-- Records provided --
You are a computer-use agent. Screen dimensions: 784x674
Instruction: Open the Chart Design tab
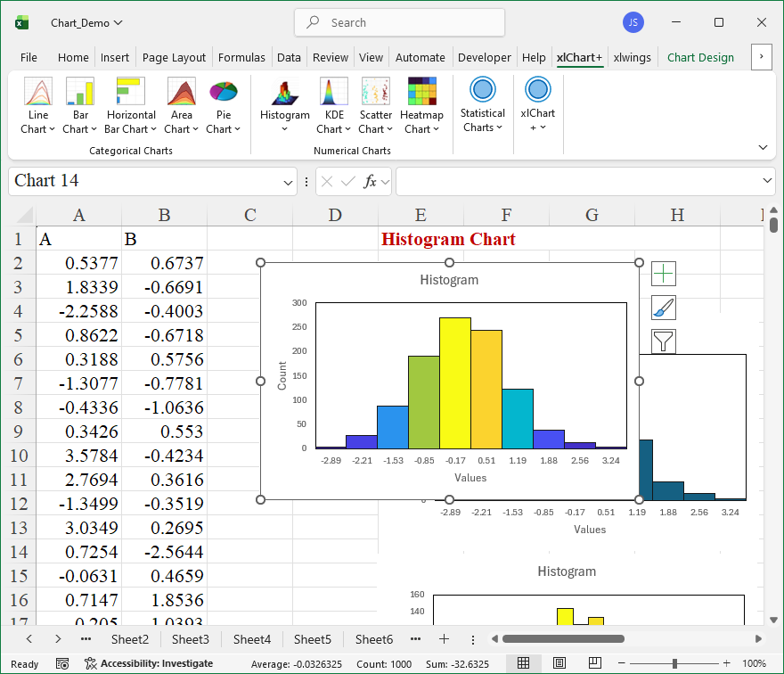click(x=700, y=57)
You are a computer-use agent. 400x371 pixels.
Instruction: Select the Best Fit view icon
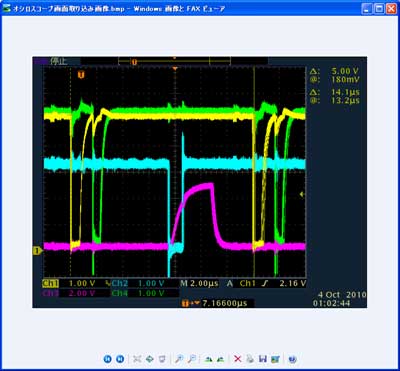pos(137,359)
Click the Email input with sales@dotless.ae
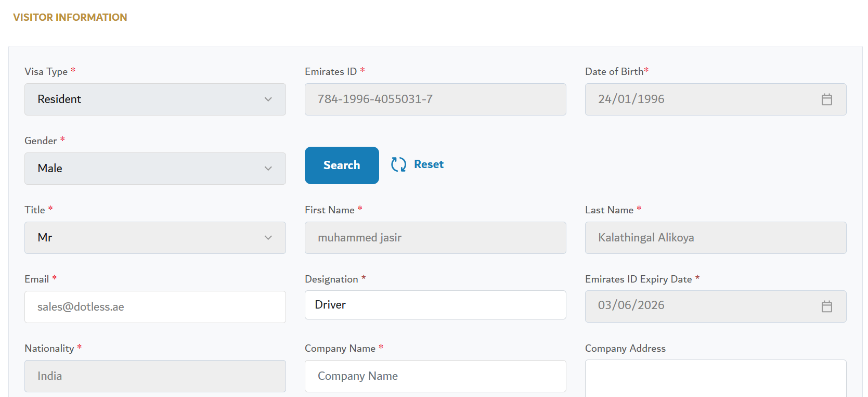868x397 pixels. coord(154,307)
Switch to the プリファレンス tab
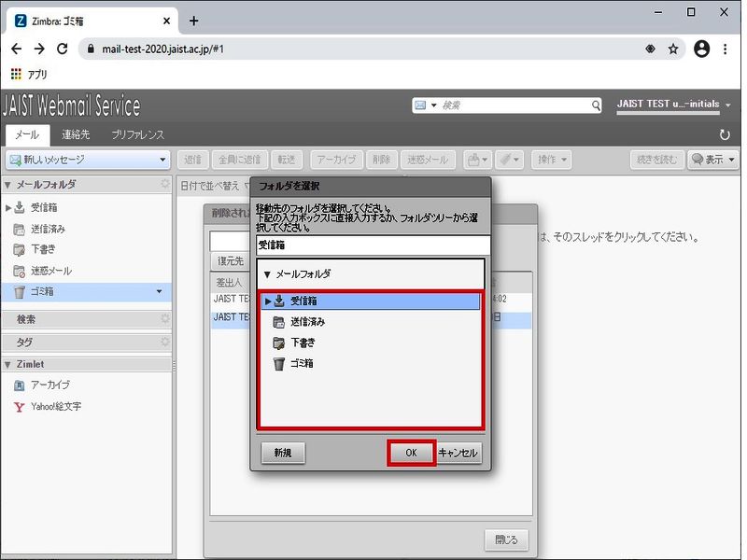This screenshot has height=560, width=747. click(137, 135)
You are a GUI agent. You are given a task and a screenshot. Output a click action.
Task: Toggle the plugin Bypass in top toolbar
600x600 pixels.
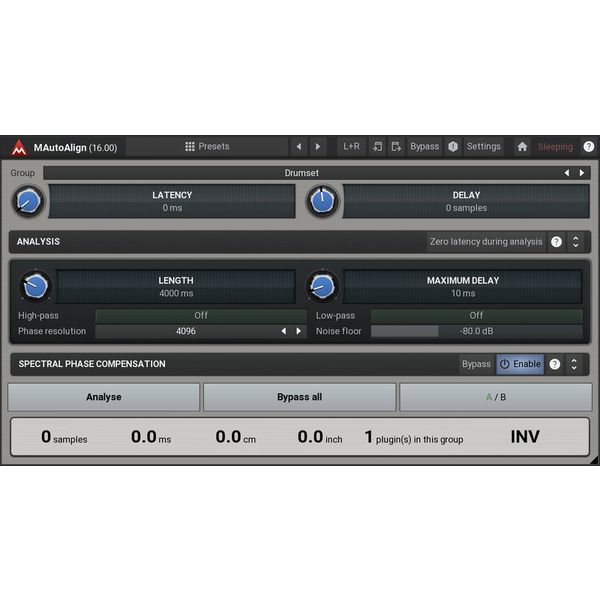coord(424,146)
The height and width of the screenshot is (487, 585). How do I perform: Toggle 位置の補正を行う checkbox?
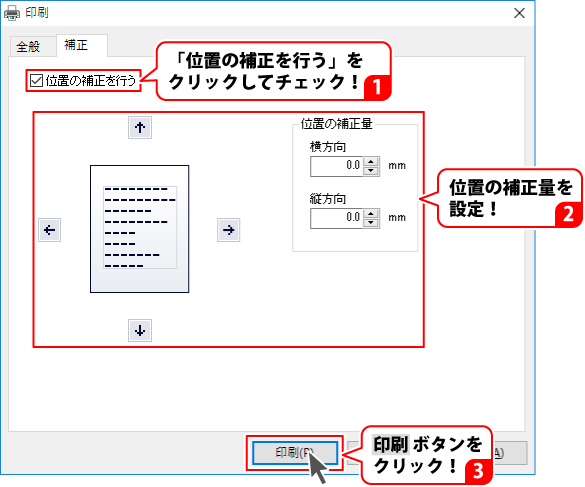37,80
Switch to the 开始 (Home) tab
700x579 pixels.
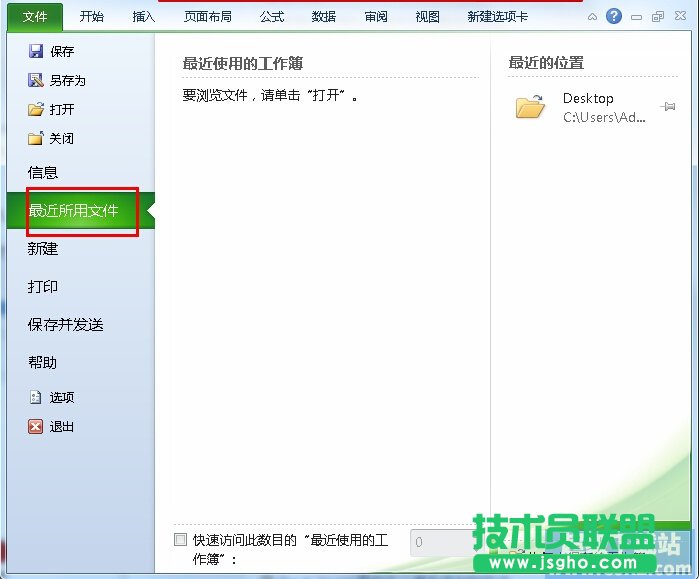(91, 16)
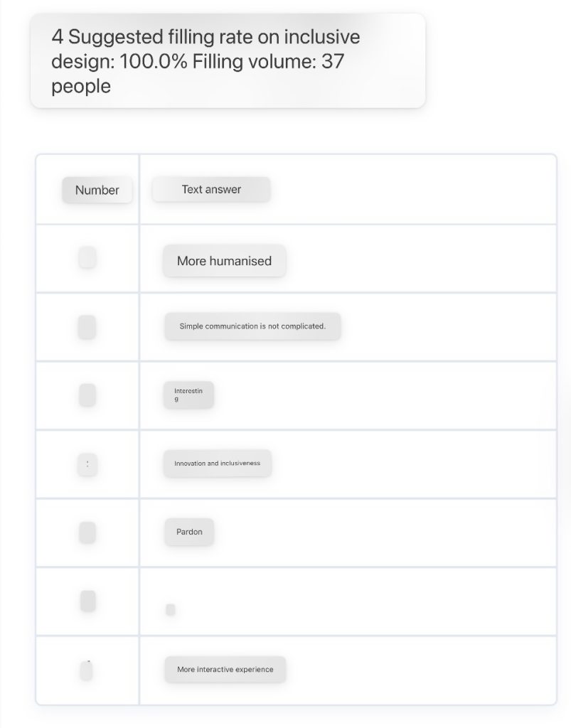Screen dimensions: 571x728
Task: Click the number chip beside 'More humanised'
Action: (x=87, y=257)
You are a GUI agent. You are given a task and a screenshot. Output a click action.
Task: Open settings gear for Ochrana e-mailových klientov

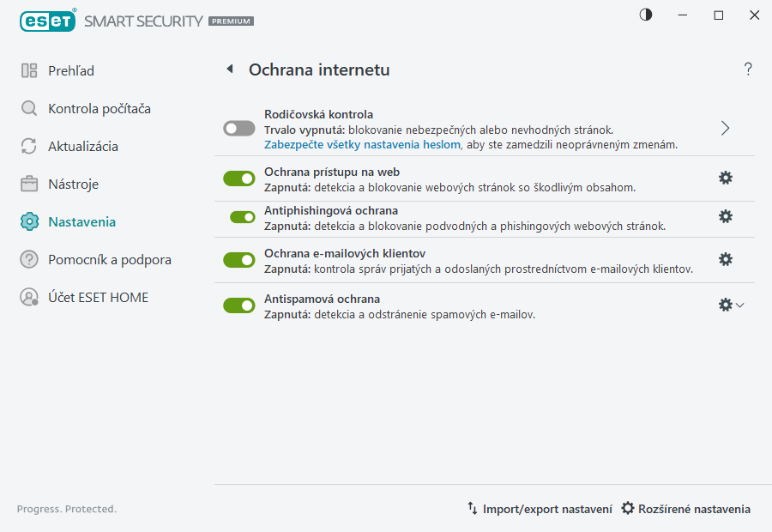[x=726, y=259]
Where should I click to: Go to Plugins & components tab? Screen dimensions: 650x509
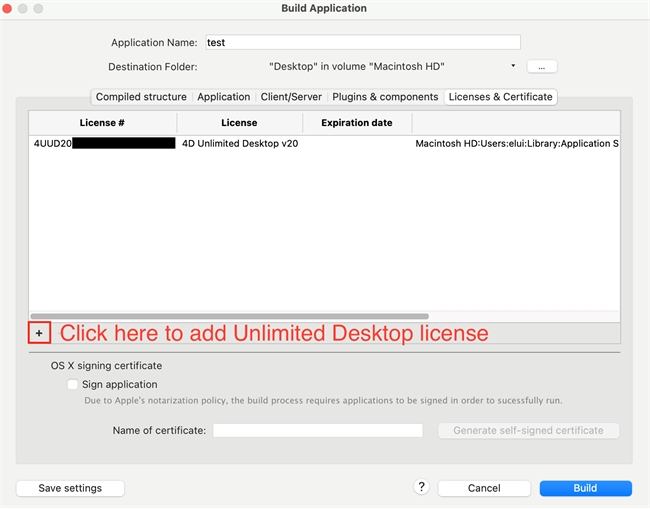(385, 97)
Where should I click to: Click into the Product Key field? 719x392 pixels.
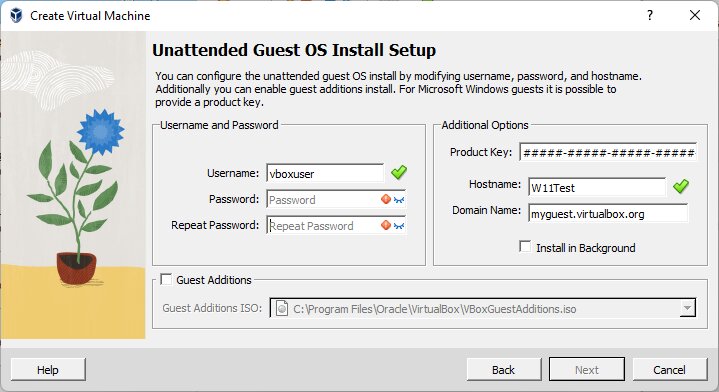click(x=608, y=152)
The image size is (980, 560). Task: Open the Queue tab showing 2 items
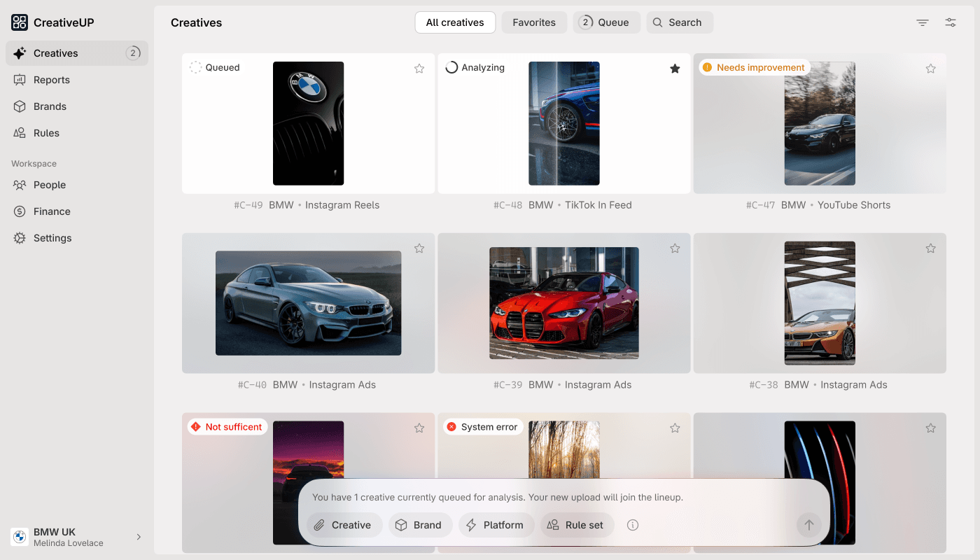tap(606, 22)
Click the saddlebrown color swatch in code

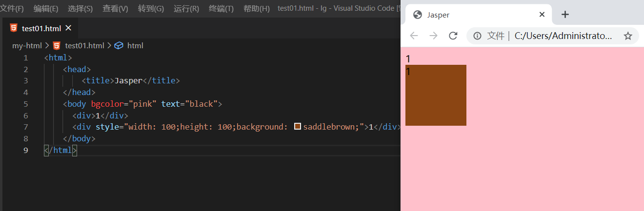pos(298,127)
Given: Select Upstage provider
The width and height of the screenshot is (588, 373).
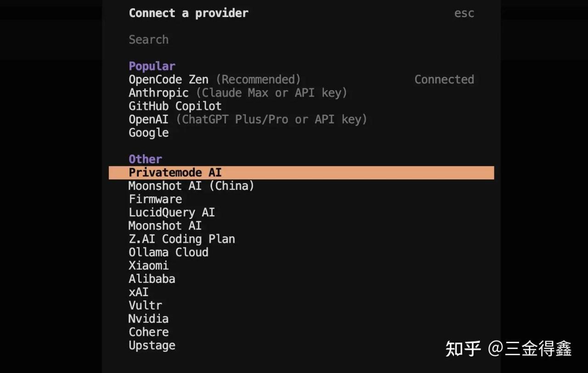Looking at the screenshot, I should pyautogui.click(x=152, y=346).
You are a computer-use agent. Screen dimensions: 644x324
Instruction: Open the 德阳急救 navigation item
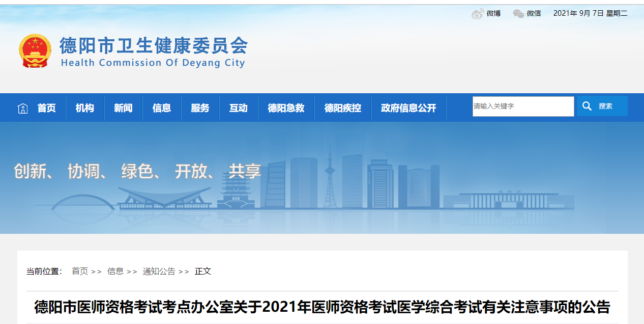286,108
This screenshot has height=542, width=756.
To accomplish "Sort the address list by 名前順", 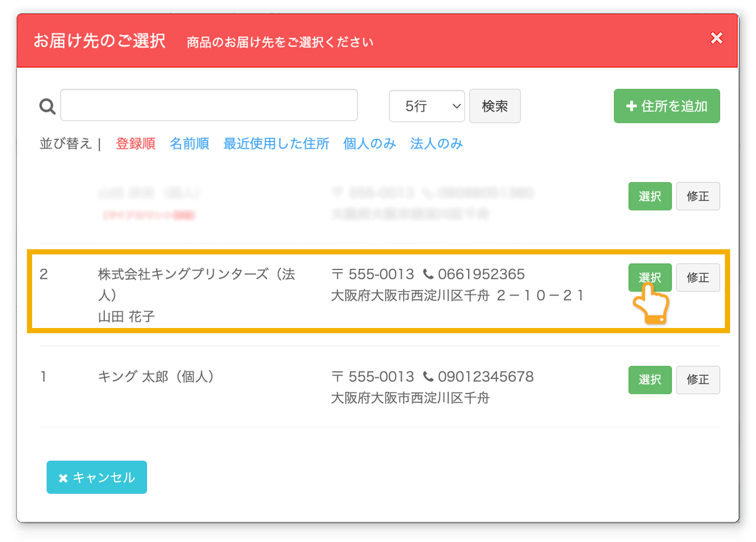I will pos(189,144).
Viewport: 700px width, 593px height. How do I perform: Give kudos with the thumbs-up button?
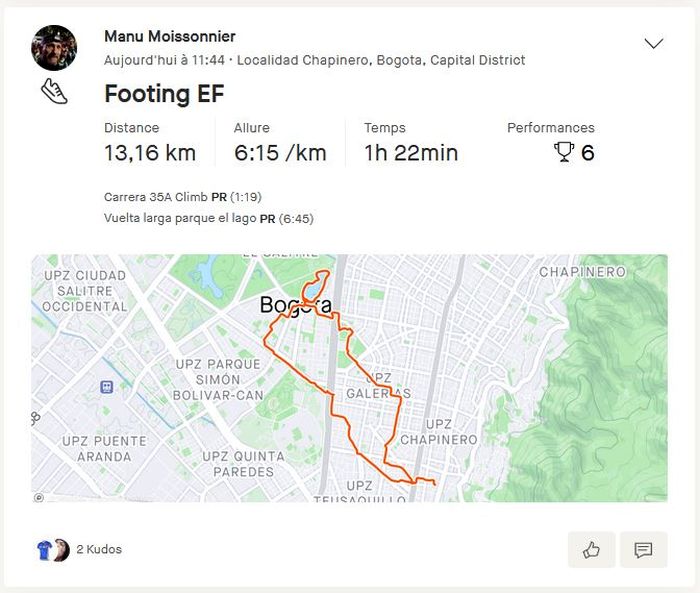[591, 549]
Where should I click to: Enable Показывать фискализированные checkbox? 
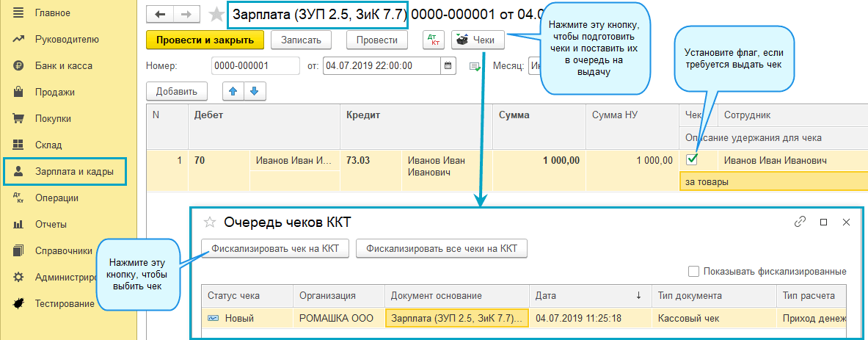pos(693,271)
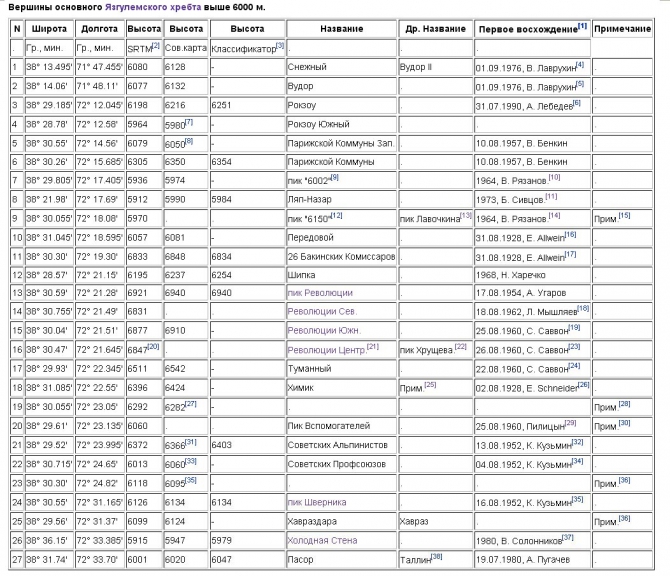Open footnote 2 next to SRTM
670x576 pixels.
(x=156, y=46)
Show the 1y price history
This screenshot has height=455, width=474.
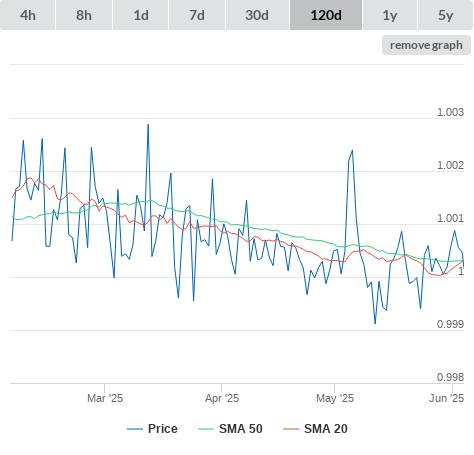(x=390, y=15)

-- What needs to be done --
In the entries above, find the line containing "Click the saddlebrown color swatch in code" and the line containing "This screenshot has height=542, width=756.", then copy both and every line between them exactly, without any picture.

-- Answer for the task --
Click the saddlebrown color swatch in code

pos(298,127)
Given: Select Upstage provider
The width and height of the screenshot is (588, 373).
Looking at the screenshot, I should pyautogui.click(x=152, y=346).
You are a computer-use agent. Screen dimensions: 644x324
Instruction: Open the 德阳急救 navigation item
286,108
This screenshot has height=542, width=756.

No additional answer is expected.